[START Selection]

Dask Working Notes¶
Rotate Long Column Wide - Multiple¶
import pandas as pd
import dask.dataframe as dd
import numpy as np
def convert_dates_to_strings(df, date_columns: list, date_format) -> dd.DataFrame:
for col in date_columns:
df[col] = df[col].dt.strftime(date_format)
df[col] = df[col].replace("01011800", "")
return df
df = pd.DataFrame(
{
"bene_id": ["1", "1", "1", "1", "1"],
"hdr_icn": ["1", "1", "2", "2", "2"],
"rot1": ["A", "B", "C", " ", "E"],
"rot2": ["X", "Y", "Z", " ", " "],
"rot3": [
pd.to_datetime("2018-01-01"),
pd.to_datetime("2018-01-01"),
pd.to_datetime("2018-01-01"),
pd.to_datetime("2018-01-01"),
pd.to_datetime("2018-01-01"),
],
}
)

[END Selection]

▶ [Exercise aim]:
Continue the Dask working notes on rotating a long column to wide from the point where they stop.

[START Data]

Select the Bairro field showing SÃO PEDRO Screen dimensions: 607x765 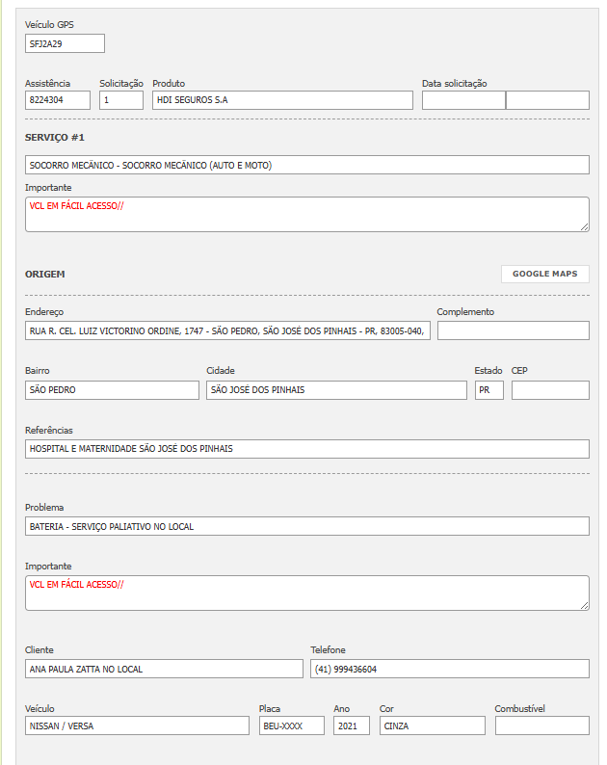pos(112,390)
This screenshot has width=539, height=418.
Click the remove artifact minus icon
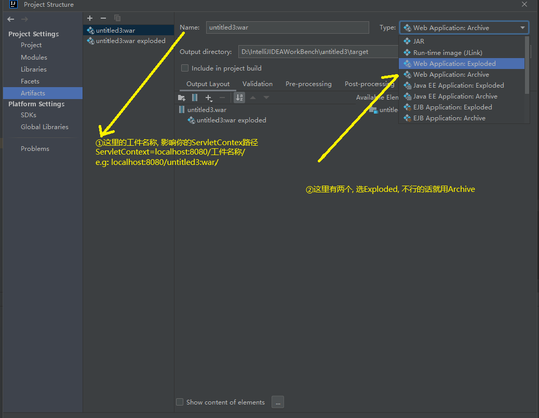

[END Data]

▶ [Expected answer]:
ddf = dd.from_pandas(df, 4)
ddf = convert_dates_to_strings(ddf, ["rot3"], "%m%d%Y")
ddf = ddf.set_index("bene_id").persist()
def agg_func(x):
return pd.Series(
dict(
# 14.7 ms ± 287 µs per loop (mean ± std. dev. of 7 runs, 100 loops each)
# rot1="%s" % ";".join(x["rot1"]),
# rot2="%s" % ";".join(x["rot2"]),
# rot3="%s" % ";".join(x["rot3"]),
# 14.7 ms ± 493 µs per loop (mean ± std. dev. of 7 runs, 100 loops each)
# rot1=f'{";".join(x["rot1"])}',
# rot2=f'{";".join(x["rot2"])}',
# rot3=f'{";".join(x["rot3"])}',
# 14.8 ms ± 314 µs per loop (mean ± std. dev. of 7 runs, 100 loops each)
rot1=";".join(x["rot1"]),
rot2=";".join(x["rot2"]),
rot3=";".join(x["rot3"]),
)
)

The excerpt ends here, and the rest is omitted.